Halliday & Matthiessen (2014: 560-1):
This is the traditional category of ‘apposition’. As with clauses, appositional group or phrase complexes are characterised by tone concord, signalling the semantic relationship of elaboration. The elaborating group/phrase may restate or particularise; restatements include naming, explanatory glossing and shifts in perspective: a number of the themes of elaborating clause complexes are replayed on a smaller scale. Examples:[verbal group:]
(Unfortunately she) got killed, got run over, (by one of those heavy lorries).
Yes, yes you can; || but then I think || emotion has to be – should be, anyhow – shaped by thought.
[nominal group:]
“Too often, human rights in the US are a tale of two nations – rich and poor, white and black, male and female.”
... it’s because we, the elites, are so great [[ that we carried through the changes]] .

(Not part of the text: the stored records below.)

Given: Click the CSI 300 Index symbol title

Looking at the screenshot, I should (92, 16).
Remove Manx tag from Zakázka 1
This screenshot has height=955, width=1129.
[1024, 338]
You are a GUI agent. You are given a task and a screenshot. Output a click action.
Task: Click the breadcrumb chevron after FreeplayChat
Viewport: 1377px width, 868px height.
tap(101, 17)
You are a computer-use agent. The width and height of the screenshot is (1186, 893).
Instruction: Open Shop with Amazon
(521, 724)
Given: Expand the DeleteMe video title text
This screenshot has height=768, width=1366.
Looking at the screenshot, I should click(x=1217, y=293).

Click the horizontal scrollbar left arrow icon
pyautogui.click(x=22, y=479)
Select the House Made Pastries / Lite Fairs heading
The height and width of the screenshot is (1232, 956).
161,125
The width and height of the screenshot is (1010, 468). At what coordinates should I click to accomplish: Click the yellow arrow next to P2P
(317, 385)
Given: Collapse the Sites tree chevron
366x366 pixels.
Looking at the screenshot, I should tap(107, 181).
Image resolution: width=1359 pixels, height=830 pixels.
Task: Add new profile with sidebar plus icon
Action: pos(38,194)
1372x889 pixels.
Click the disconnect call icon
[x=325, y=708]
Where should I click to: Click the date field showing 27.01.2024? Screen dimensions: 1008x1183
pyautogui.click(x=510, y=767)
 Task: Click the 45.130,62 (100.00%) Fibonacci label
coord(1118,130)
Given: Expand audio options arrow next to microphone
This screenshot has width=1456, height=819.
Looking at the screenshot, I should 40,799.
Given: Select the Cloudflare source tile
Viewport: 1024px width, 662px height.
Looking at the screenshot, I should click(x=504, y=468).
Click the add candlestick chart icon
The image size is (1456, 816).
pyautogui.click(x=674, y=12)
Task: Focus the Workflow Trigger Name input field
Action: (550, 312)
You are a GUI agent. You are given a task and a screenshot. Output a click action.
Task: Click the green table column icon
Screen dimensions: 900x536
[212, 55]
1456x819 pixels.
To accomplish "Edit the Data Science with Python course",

Freedom and steam – a political ideal and a source of energy – these were the forces [[ that drove the new age on]].
How does it differ from other ideologies [[that are often associated with socialism]], such as Leninism?
Have you read any poetry in the eighteenth century recently – any Pope?
[adverbial group/prepositional phrase:]
(I couldn’t have done it) alone, without help.
This has just been when? – over the last few days?
Aesthetically, in terms of the vision in your head, what is the relationship between the fiction and the nonfiction?